When completed, it was to have 147 multi-purpose dams and reservoirs (for flood control, power, irrigation, recreation); 38 hydro-power plants; a navigation channel nine feet deep and 300 feet wide, all the way from St. Louis on the Mississippi, up to Sioux City, Iowa; and continuous levees for 1,500 miles, and more. (See EIR, June 10, 2011, “No More Floods! Build the Missouri River Development Project,” by Anthony DeFranco, pp. 13-27.)
Only a portion of the Pick-Sloan Plan was ever built. After certain key, up-river dams were constructed, e.g., Gavins Point and others, the full plan languished. Moreover, the design had envisioned many related projects to upgrade land resources, which were also never done. The Missouri is nicknamed the Big Muddy because of its turbidity—the sediment load in its flow. To counter this, Pick-Sloan called for planting five-million acres of trees (equivalent to the area of Massachusetts), building 2.5 million acres of shelterbelt tree rows to counter wind erosion; and constructing two-million acres of terraces to deter top-soil loss from farm fields. William Sloan foresaw thousands of new farms, new cities and industrial centers.
But, like the continental-scale North American Water and Power Alliance (NAWAPA) project to upgrade the resource base all across western North America, all of these projects were blocked. It is time to resume the construction of these big projects.
Instead of pursuing the Big Projects approach—as the Franklin Roosevelt Administration had done—U.S. policy after World War II came under control of the City of London/Wall Street policy of casino economics—financial speculation, deregulation, and outsourcing. Moreover, the green-movement wing of Wall Street argued that the American West must renounce dams, let the bison return, and drive out people.
Farm Crisis
Even before the latest, preventable flooding disaster, an extreme economic crisis had already been gripping this region. One marker of that is debt. Independent farm household debt levels and bankruptcies are surging in the Midwest states, and worry and suicide rates are high. This was described Feb. 27 by the usually sunny Sonny Perdue, Agriculture Secretary, in his testimony to the House Agriculture Committee. He said,
Farm debt has been rising more rapidly over the last five years, increasing by 30% since 2013—up from $315 billion to $409 billion, according to U.S. Department of Agriculture data, and up from $385 billion in just the last year—to levels seen in the 1980s.
There has been a surge in farm household bankruptcies under Chapter 12 of the Federal Code, which was first devised expressly for agriculture operations during the 1980s, when farm foreclosures were soaring. At that time, Wall Street interests muscled Washington to disallow any debt moratoria, or resumption of parity pricing, which would have stopped the crisis. So instead, Chapter 12 was created. But many farmers are walking away altogether, or worse.

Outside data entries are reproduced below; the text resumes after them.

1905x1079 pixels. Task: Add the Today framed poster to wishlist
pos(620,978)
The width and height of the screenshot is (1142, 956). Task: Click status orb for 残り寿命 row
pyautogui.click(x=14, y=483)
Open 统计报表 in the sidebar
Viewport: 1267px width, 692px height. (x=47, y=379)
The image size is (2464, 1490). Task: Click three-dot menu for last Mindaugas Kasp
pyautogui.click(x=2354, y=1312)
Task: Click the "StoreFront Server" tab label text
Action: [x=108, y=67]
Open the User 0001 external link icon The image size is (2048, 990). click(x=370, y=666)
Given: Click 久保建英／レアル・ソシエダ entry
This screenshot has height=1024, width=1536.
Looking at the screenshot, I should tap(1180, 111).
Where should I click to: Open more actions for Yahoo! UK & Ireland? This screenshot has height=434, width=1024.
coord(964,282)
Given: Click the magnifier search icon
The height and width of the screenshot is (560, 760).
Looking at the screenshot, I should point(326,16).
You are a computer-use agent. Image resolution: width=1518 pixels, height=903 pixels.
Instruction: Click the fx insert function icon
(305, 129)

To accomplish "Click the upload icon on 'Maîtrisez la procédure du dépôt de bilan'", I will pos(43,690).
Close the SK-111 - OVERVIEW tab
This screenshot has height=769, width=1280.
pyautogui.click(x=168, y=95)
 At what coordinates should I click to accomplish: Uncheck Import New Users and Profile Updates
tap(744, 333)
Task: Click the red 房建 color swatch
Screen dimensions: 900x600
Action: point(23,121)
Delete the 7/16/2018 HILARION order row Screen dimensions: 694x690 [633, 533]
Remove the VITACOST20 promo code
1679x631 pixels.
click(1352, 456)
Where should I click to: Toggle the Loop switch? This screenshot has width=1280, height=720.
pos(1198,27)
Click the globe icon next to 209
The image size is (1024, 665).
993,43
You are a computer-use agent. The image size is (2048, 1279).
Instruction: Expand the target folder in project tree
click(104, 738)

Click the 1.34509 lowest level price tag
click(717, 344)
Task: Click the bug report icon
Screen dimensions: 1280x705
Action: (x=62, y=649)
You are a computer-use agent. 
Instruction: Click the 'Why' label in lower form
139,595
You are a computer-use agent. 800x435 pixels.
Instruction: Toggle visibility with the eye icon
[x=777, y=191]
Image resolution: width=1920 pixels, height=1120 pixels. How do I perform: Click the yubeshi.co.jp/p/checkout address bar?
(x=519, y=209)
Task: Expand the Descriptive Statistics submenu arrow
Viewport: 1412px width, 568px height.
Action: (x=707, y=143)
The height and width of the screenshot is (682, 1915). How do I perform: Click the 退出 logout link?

The Centers for Disease Control and Prevention (CDC) report that the rate of suicide among farmers is the highest in the nation. The new five-year farm law, in effect since January, calls for setting up suicide-prevention helplines and other measures for rural residents. The National Farmers Union (NFU) wants to go even further. In a March 25 statement, the NFU calls for funding of $10 million in FY 2020 for the Farm and Ranch Stress Assistance Network. The NFU reports, “Net farm income in 2018 was nearly 50 percent less than it was in 2013.”